At age 2 and a half, Hannah was diagnosed with acute lymphoblastic leukemia (ALL), a cancer that affects the white blood cells. “It all started with a severe cold,” Hannah said. “My brother and I both had colds, and while he was getting better after a couple of days, I wasn’t.”

Hannah’s aunt, who she was staying with at the time, took her to the emergency room at Children’s of Alabama just to be safe. “I ended up with a blood transfusion and getting an official ALL diagnosis,” Hannah said. “That started my two years of treatment.”

It also started her journey in Children’s childhood cancer survivorship program, Taking on Life After Cancer (TLC). Just shy of her third birthday, Hannah got involved with Smile-A-Mile, whose camps and programs help Alabama children affected by cancer thrive during treatment and the years beyond. By age 5, she participated in her first weeklong camp stay by herself. At age 9, Hannah met a boy at camp named Logan Whitehead. “He had just gotten off treatment and we were at the same summer camp,” Hannah said. “We met there and have been friends ever since.”

Logan was diagnosed with cancer when he was 12 years old. Out of nowhere, he constantly felt fatigued. He also bruised easily. “At the time I played soccer, so my doctor kept saying that my symptoms were just from that,” Logan said. “The doctor completely dismissed it. But I kept getting sicker and sicker.”

Following a second opinion, Logan was transferred to Children’s from his hometown of Gulf Shores. “They strongly suspected leukemia and immediately sent me up to Birmingham in an ambulance,” he said. “The doctor was there waiting on me that night when I arrived.”

Blood work allowed doctors to officially diagnose Logan with acute myelogenous leukemia (AML), a cancer of the blood and bone marrow, and he quickly began treatment. He endured six rounds of chemotherapy over the span of a few months. “My doctor, Dr. Coleman Bryan, was amazing,” Logan said. “He took care of me like I was his own. I can’t even begin to describe how wonderful of a man he was. I remember my first stay. I was in the hospital for 47 straight days. My family really got me through it, and the doctors and nurses were fantastic.”

After about six months of treatment, Logan had his last round of chemo, though he still had to travel to Children’s for monitoring and maintenance. Like Hannah, he participated in Smile-A-Mile camps and programs. “The camp is such a wonderful place,” Logan said. “There’s no judgment because everyone there has been through similar circumstances. There is so much hope at Smile-A-Mile. There is so much love you feel from the minute you step off the bus.”
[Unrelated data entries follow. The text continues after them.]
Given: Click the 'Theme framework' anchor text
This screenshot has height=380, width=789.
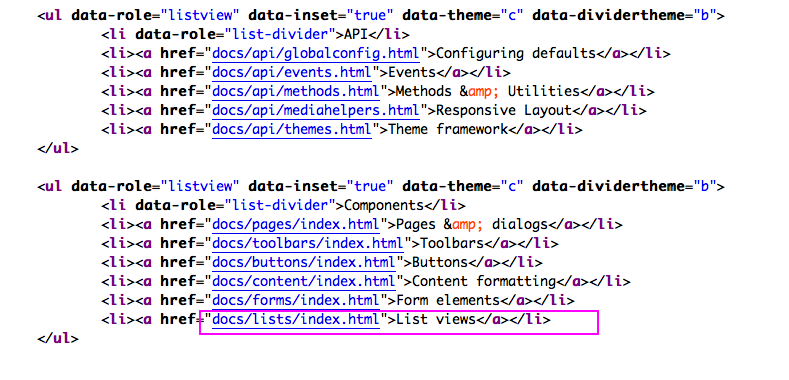Looking at the screenshot, I should coord(448,129).
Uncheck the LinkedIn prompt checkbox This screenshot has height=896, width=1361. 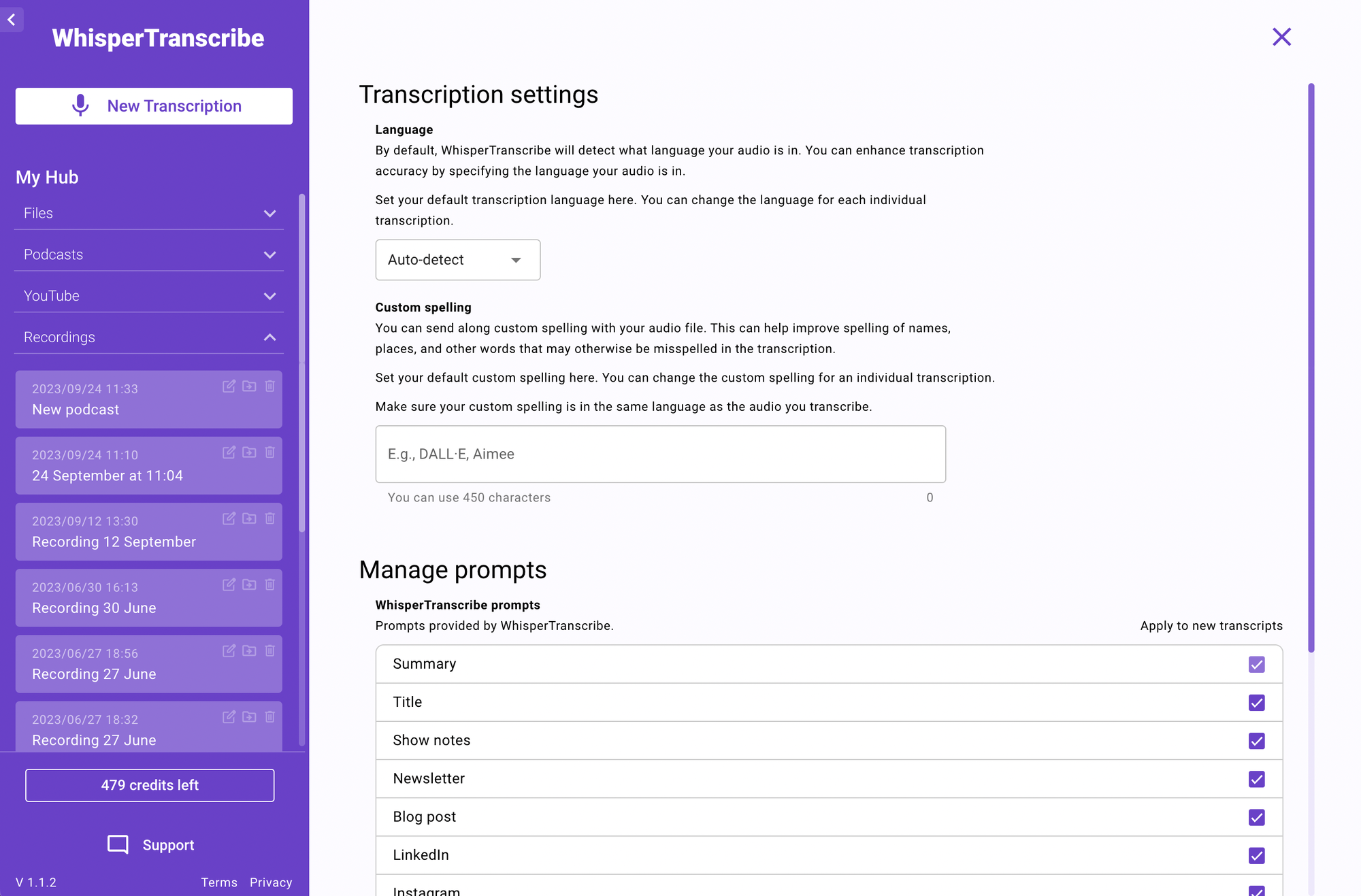click(x=1256, y=855)
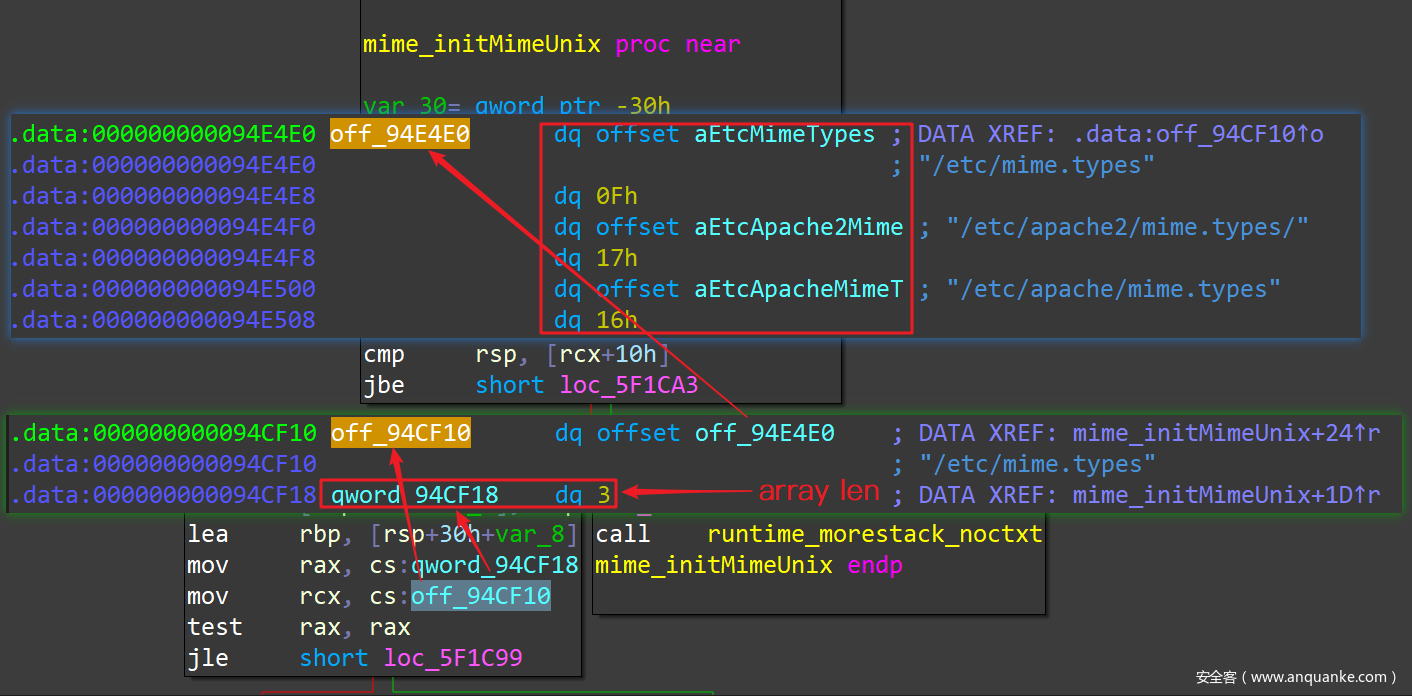Open the runtime_morestack_noctxt call target
The height and width of the screenshot is (696, 1412).
[874, 534]
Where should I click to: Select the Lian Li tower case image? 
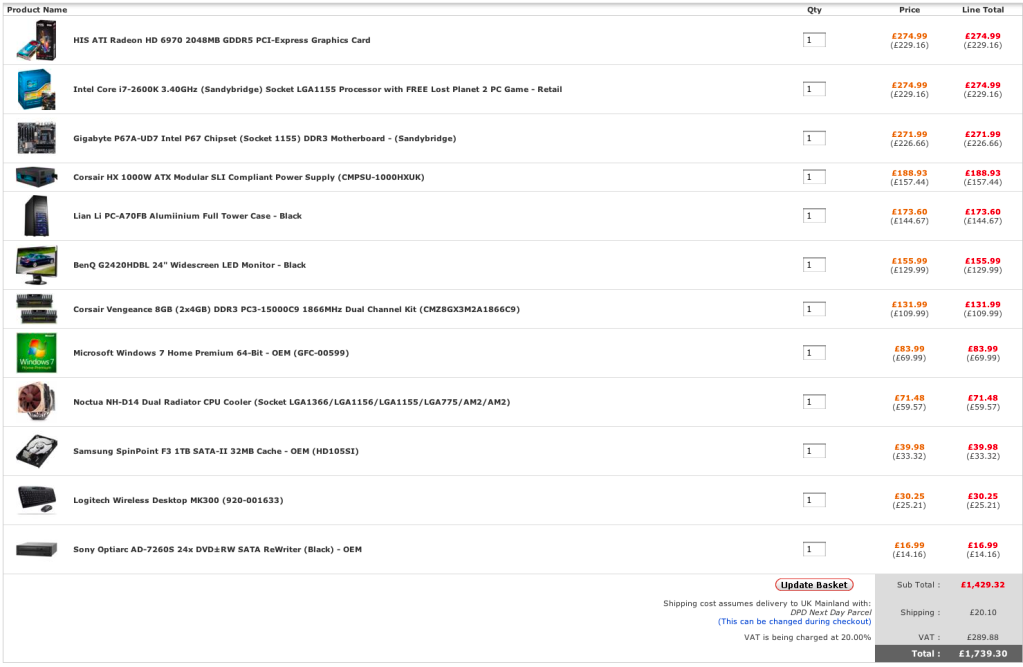(36, 216)
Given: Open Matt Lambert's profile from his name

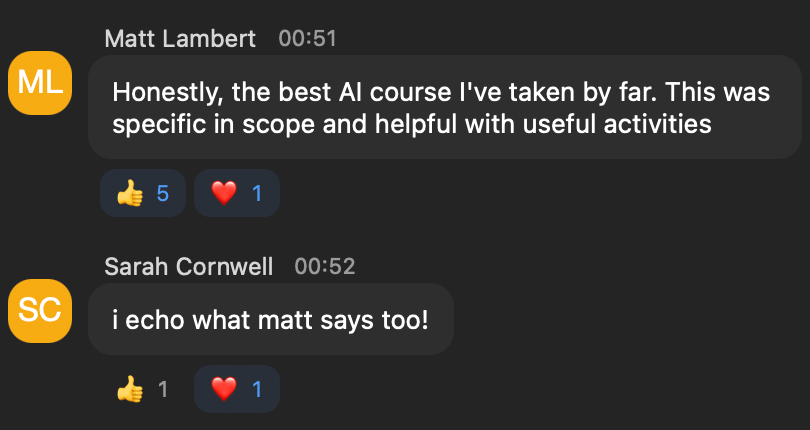Looking at the screenshot, I should point(180,40).
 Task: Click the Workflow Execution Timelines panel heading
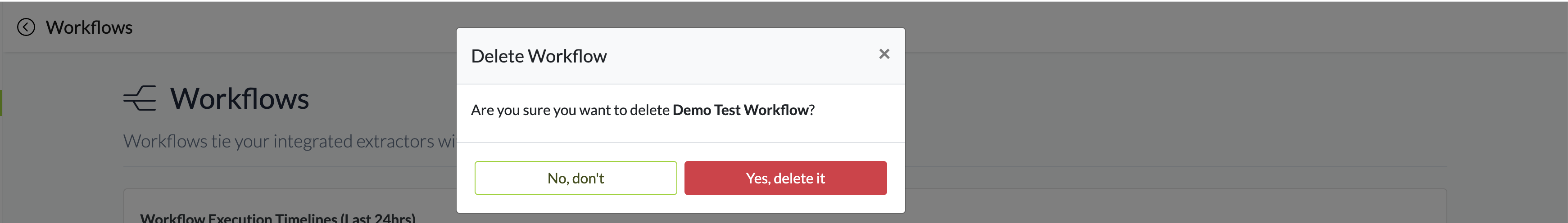[277, 218]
For Logan and Hannah, that love grew from friends at camp to an engagement. After three years of dating, Logan proposed to Hannah earlier this year at a Smile-A-Mile event. Both 22-year-old Logan and 19-year-old Hannah still attend Smile-A-Mile events—now in the young adults group—and volunteer as summer camp counselors. When they wed in early 2018, it will be on the grounds of the camp at Lake Martin.

“Smile-A-Mile means a lot to the both of us,” Hannah said. “We love the camp, and everyone there is like family to us. We realize the important role the camp played in our lives. Had we not both endured cancer, we never would have been there and never would have met. It’s a special place.”

Said Logan, “While cancer was one of the worst things I’ve ever been through, without it I never would have gone to camp or met Hannah. I wouldn’t trade my diagnosis because I ended up gaining so much because of it.”